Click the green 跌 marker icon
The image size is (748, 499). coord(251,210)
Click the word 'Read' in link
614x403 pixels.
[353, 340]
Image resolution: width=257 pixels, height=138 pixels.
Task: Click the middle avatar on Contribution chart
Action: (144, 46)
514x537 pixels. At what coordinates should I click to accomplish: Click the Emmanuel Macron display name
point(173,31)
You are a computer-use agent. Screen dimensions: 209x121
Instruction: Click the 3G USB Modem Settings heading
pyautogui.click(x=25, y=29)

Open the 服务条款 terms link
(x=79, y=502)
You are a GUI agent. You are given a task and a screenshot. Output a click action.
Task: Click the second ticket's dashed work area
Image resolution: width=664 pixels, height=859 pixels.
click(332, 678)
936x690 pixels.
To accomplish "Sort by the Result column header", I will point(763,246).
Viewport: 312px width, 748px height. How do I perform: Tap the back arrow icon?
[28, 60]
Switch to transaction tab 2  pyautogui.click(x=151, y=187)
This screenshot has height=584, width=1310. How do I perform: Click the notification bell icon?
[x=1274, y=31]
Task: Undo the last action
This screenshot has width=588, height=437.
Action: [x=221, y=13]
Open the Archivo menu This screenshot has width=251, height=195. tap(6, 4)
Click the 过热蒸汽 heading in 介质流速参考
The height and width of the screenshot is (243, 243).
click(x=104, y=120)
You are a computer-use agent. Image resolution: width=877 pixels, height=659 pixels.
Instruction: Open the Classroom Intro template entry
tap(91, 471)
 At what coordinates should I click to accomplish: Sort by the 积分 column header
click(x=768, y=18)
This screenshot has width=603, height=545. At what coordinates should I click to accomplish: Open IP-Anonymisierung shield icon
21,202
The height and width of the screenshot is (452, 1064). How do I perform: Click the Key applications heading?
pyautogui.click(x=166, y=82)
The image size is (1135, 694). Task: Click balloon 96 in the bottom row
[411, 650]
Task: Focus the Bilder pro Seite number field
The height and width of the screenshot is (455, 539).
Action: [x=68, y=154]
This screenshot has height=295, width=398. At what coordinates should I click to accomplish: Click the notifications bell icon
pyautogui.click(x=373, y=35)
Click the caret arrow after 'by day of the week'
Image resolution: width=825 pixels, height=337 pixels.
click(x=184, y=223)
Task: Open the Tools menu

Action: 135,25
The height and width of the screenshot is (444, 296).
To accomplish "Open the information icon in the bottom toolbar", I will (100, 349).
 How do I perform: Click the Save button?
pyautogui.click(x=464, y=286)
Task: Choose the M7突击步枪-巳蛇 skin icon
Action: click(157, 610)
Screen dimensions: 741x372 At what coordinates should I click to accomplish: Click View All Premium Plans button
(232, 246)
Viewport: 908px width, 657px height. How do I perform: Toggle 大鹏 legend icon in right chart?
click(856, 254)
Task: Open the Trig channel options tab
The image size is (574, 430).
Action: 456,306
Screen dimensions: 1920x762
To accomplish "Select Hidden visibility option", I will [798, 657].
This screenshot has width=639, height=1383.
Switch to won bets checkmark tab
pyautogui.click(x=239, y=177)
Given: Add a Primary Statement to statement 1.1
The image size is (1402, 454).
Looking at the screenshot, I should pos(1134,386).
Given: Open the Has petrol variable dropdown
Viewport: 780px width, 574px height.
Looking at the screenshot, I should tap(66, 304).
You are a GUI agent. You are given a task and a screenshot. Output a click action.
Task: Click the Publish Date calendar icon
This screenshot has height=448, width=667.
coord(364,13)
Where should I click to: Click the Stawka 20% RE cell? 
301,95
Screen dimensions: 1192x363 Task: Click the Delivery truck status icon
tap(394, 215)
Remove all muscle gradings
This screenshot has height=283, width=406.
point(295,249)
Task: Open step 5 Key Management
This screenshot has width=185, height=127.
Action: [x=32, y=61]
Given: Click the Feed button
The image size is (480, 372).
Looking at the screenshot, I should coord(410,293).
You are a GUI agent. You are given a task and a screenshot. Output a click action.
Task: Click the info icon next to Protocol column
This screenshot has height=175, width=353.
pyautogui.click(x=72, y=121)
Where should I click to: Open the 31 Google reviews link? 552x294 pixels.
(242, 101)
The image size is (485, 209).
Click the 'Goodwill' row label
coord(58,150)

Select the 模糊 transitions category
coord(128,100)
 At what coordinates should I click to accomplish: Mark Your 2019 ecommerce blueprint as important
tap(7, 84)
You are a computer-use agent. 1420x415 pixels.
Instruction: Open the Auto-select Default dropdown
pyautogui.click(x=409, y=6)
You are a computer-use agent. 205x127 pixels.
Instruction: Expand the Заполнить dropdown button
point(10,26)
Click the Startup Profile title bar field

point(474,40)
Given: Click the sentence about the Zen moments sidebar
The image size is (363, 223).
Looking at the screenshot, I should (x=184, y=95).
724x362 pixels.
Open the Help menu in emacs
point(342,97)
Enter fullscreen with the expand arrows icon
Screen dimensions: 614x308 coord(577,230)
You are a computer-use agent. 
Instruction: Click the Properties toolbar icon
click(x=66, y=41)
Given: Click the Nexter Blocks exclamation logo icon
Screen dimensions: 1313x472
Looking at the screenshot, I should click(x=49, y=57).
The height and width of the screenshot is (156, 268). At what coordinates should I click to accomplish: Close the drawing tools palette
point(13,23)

============================================================

- WHAT YOU ARE ASKED TO DO -
Every line of the listing is to be returned exactly as given.

- TASK RESULT -
Click the green 跌 marker icon
The image size is (748, 499). coord(251,210)
Click the word 'Read' in link
614x403 pixels.
[353, 340]
Image resolution: width=257 pixels, height=138 pixels.
Task: Click the middle avatar on Contribution chart
Action: (144, 46)
514x537 pixels. At what coordinates should I click to accomplish: Click the Emmanuel Macron display name
point(173,31)
You are a computer-use agent. Screen dimensions: 209x121
Instruction: Click the 3G USB Modem Settings heading
pyautogui.click(x=25, y=29)

Open the 服务条款 terms link
(x=79, y=502)
You are a GUI agent. You are given a task and a screenshot. Output a click action.
Task: Click the second ticket's dashed work area
Image resolution: width=664 pixels, height=859 pixels.
click(332, 678)
936x690 pixels.
To accomplish "Sort by the Result column header", I will point(763,246).
Viewport: 312px width, 748px height. How do I perform: Tap the back arrow icon?
[28, 60]
Switch to transaction tab 2  pyautogui.click(x=151, y=187)
This screenshot has height=584, width=1310. How do I perform: Click the notification bell icon?
[x=1274, y=31]
Task: Undo the last action
This screenshot has width=588, height=437.
Action: [x=221, y=13]
Open the Archivo menu This screenshot has width=251, height=195. tap(6, 4)
Click the 过热蒸汽 heading in 介质流速参考
The height and width of the screenshot is (243, 243).
click(x=104, y=120)
You are a computer-use agent. Image resolution: width=877 pixels, height=659 pixels.
Instruction: Open the Classroom Intro template entry
tap(91, 471)
 At what coordinates should I click to accomplish: Sort by the 积分 column header
click(x=768, y=18)
This screenshot has width=603, height=545. At what coordinates should I click to accomplish: Open IP-Anonymisierung shield icon
21,202
The height and width of the screenshot is (452, 1064). How do I perform: Click the Key applications heading?
pyautogui.click(x=166, y=82)
The image size is (1135, 694). Task: Click balloon 96 in the bottom row
[411, 650]
Task: Focus the Bilder pro Seite number field
The height and width of the screenshot is (455, 539).
Action: [x=68, y=154]
This screenshot has height=295, width=398. At what coordinates should I click to accomplish: Click the notifications bell icon
pyautogui.click(x=373, y=35)
Click the caret arrow after 'by day of the week'
Image resolution: width=825 pixels, height=337 pixels.
click(x=184, y=223)
Task: Open the Tools menu

Action: 135,25
The height and width of the screenshot is (444, 296).
To accomplish "Open the information icon in the bottom toolbar", I will (100, 349).
 How do I perform: Click the Save button?
pyautogui.click(x=464, y=286)
Task: Choose the M7突击步枪-巳蛇 skin icon
Action: click(157, 610)
Screen dimensions: 741x372 At what coordinates should I click to accomplish: Click View All Premium Plans button
(232, 246)
Viewport: 908px width, 657px height. How do I perform: Toggle 大鹏 legend icon in right chart?
click(856, 254)
Task: Open the Trig channel options tab
The image size is (574, 430).
Action: 456,306
Screen dimensions: 1920x762
To accomplish "Select Hidden visibility option", I will [798, 657].
This screenshot has width=639, height=1383.
Switch to won bets checkmark tab
pyautogui.click(x=239, y=177)
Given: Add a Primary Statement to statement 1.1
The image size is (1402, 454).
Looking at the screenshot, I should pos(1134,386).
Given: Open the Has petrol variable dropdown
Viewport: 780px width, 574px height.
Looking at the screenshot, I should tap(66, 304).
You are a GUI agent. You are given a task and a screenshot. Output a click action.
Task: Click the Publish Date calendar icon
This screenshot has height=448, width=667.
coord(364,13)
Where should I click to: Click the Stawka 20% RE cell? 
301,95
Screen dimensions: 1192x363 Task: Click the Delivery truck status icon
tap(394, 215)
Remove all muscle gradings
This screenshot has height=283, width=406.
point(295,249)
Task: Open step 5 Key Management
This screenshot has width=185, height=127.
Action: [x=32, y=61]
Given: Click the Feed button
The image size is (480, 372).
Looking at the screenshot, I should coord(410,293).
You are a GUI agent. You are given a task and a screenshot. Output a click action.
Task: Click the info icon next to Protocol column
This screenshot has height=175, width=353.
pyautogui.click(x=72, y=121)
Where should I click to: Open the 31 Google reviews link? 552x294 pixels.
(242, 101)
The image size is (485, 209).
Click the 'Goodwill' row label
coord(58,150)

Select the 模糊 transitions category
coord(128,100)
 At what coordinates should I click to accomplish: Mark Your 2019 ecommerce blueprint as important
tap(7, 84)
You are a computer-use agent. 1420x415 pixels.
Instruction: Open the Auto-select Default dropdown
pyautogui.click(x=409, y=6)
You are a computer-use agent. 205x127 pixels.
Instruction: Expand the Заполнить dropdown button
point(10,26)
Click the Startup Profile title bar field

point(474,40)
Given: Click the sentence about the Zen moments sidebar
The image size is (363, 223).
Looking at the screenshot, I should (x=184, y=95).
724x362 pixels.
Open the Help menu in emacs
point(342,97)
Enter fullscreen with the expand arrows icon
Screen dimensions: 614x308 coord(577,230)
You are a computer-use agent. 
Instruction: Click the Properties toolbar icon
click(x=66, y=41)
Given: Click the Nexter Blocks exclamation logo icon
Screen dimensions: 1313x472
Looking at the screenshot, I should click(x=49, y=57).
The height and width of the screenshot is (156, 268). At what coordinates should I click to accomplish: Close the drawing tools palette
point(13,23)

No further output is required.